As the world reacts to the trial this week of five men and one minor accused of gang rape and murder of 23-year-old Jyoti Singh Pandey in India, it is important to note rape knows no cultural boundaries. 

The death of the medical student in India who was brutally gang raped and mutilated aboard a bus has ignited protests in several cities and the call for a change in laws, attitudes, behaviours and culture in that country. The men charged in this case could face death penalty. 

In the United States, the Violence Against Women Act was not reauthorised by Congress in 2012, but will hopefully be passed in 2013. While the act remains in effect, new considerations on sexual assault provisions will hopefully be expanded if the act is passed this year as advocates hope. With the media uproar surrounding this recent Ohio case, a move to pass the act may gain momentum. 

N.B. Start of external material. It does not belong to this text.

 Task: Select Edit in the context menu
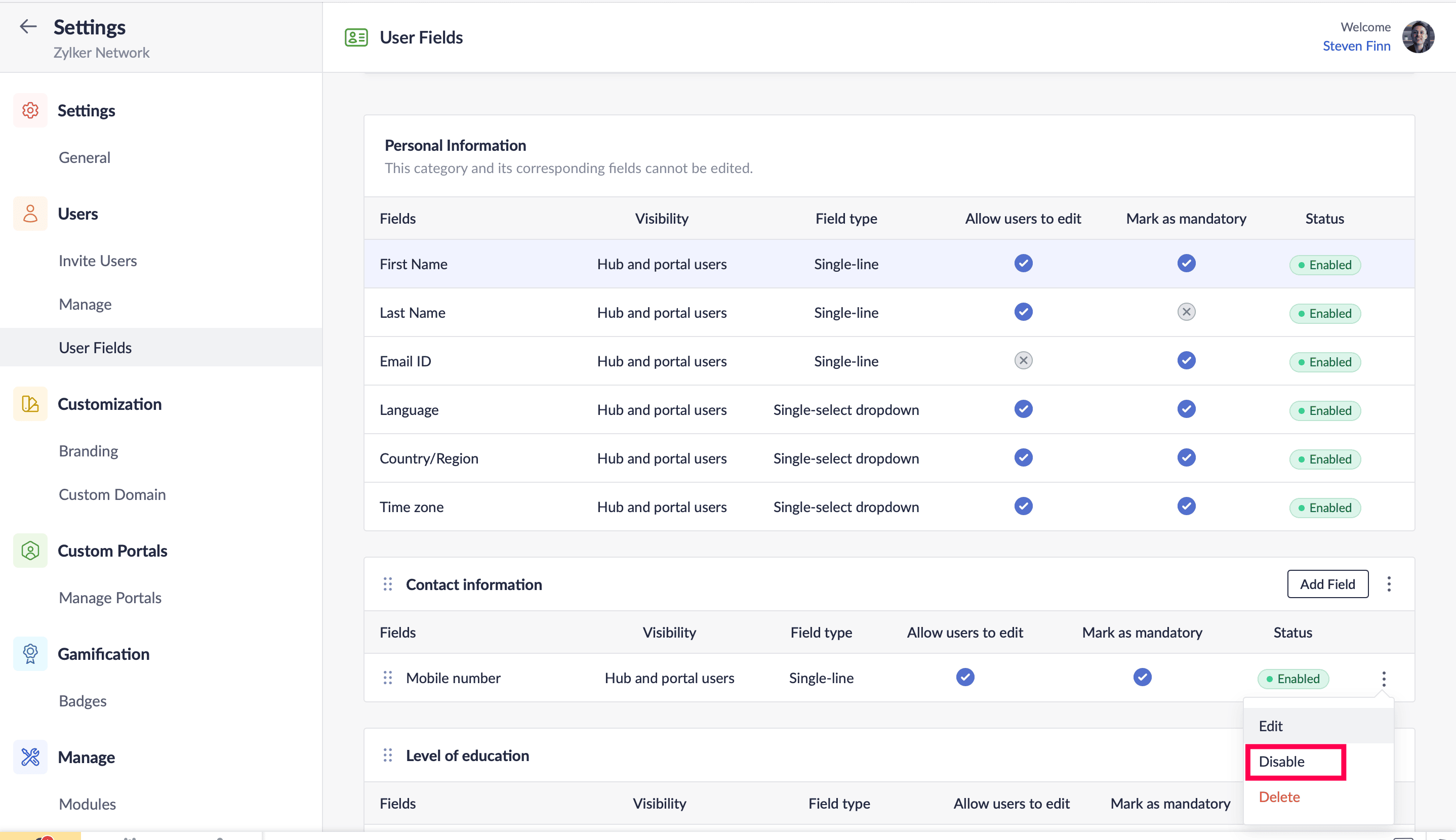(x=1271, y=726)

It seems a no-brainer as either a man or woman to say you are against rape. Tragically, that is not the case. 

The no-brainer is that young men like Nodianos clamour for attention and boast about inhuman acts against a young woman. 

If other young men are trained and conditioned to stand up and speak out against sexual violence, and be intolerant of any action otherwise, then perhaps an attention-seeking high school student would know not only that rape is a crime, but that no one else is laughing. It is worth trying. 

Michele Weldon is an author and assistant professor of journalism at the Medill School, Northwestern Leader. She is also a leader with The OpEd Project.